Her şey göz önüne alınırsa, Tofaş'ın bu sene bir serseri mayın, hatta bir canlı bomba olduğunu söylememiz gerekir. Bir hafta devleşip, öteki hafta kaybolmaları ve kimi zaman takımı sahada tanınmayacak hallerde bulmamız gayet olası. İdeal bir ilk beş çıkarmak da, ideal bir oyun sistemi veya kimliği tespit etmek de, kolay değil. Biraz ondan, biraz bundan yapacaklar, oyuncuların rollerinden ziyade hadleri ve çapları öğretilecek kadroya, ve dengesiz rotasyonu dengeleyip, play-off ve Avrupa başarısı kovalayıp, bir de üzerine gençleri geliştirme misyonlarını sürdürecekler. Tek/az top kullanarak set hücumu yapmak da, yüksek tempoda oynamak da, günümüz basketbolu için gayet mantıksız bir harekettir. Elbet, sezon ilerledikçe, sistemi ve ekibi daha net bir biçimde oturtacaklar ve bir istikrara kavuşacaklar.

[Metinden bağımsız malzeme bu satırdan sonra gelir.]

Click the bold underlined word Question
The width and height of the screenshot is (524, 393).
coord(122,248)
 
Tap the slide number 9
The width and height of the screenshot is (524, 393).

Fakat bunun için misyonlarından saparlarsa, play-off görüp görmemelerinin de fazla bir önemi kalmaz (Efe Aydan üstada hürmetlerimizle duyurulur). Savunmada birebir savunmayı takım savunmasına yeğlerlerken, Smith'in veya Patterson'ın sırıttığı birebir savunmaları nasıl telafi edeceklerini de çözmeleri, yararlarına olacaktır elbette. Yanlış bir yapılanma ve yanlış bir kadro kimyasının önüne geçmek, hiç de kolay değil ve bunun cezasını da bir süre çekeceklerdir. İş işten geçmeden, Evren, Serhat ve Denmon gibi isimlerin yokluklarına ve yeni sisteme alışmaları şart. Keşke 6. yabancı haklarını pivot pozisyonu için değil, tam bir 3 numara için kullansalardı da, renklerini ayan beyan belli etselerdi; yoksa bu karmaşanın dışı rakipleri, içi ise Tofaş'ı yakar. Böyle giderse ligde ancak ilk 10'u zorlarlar, Avrupa'da ise Harris'in cut'ları hariç nal toplarlar...
TBL için ilk beş: Barış - Wood - Patterson - Samet - Elonu
Avrupa için ilk beş: Harris - Wood - Patterson - Elonu - Wright
İdeal beş: Barış - Wood - Tayfun - Samet - Elonu.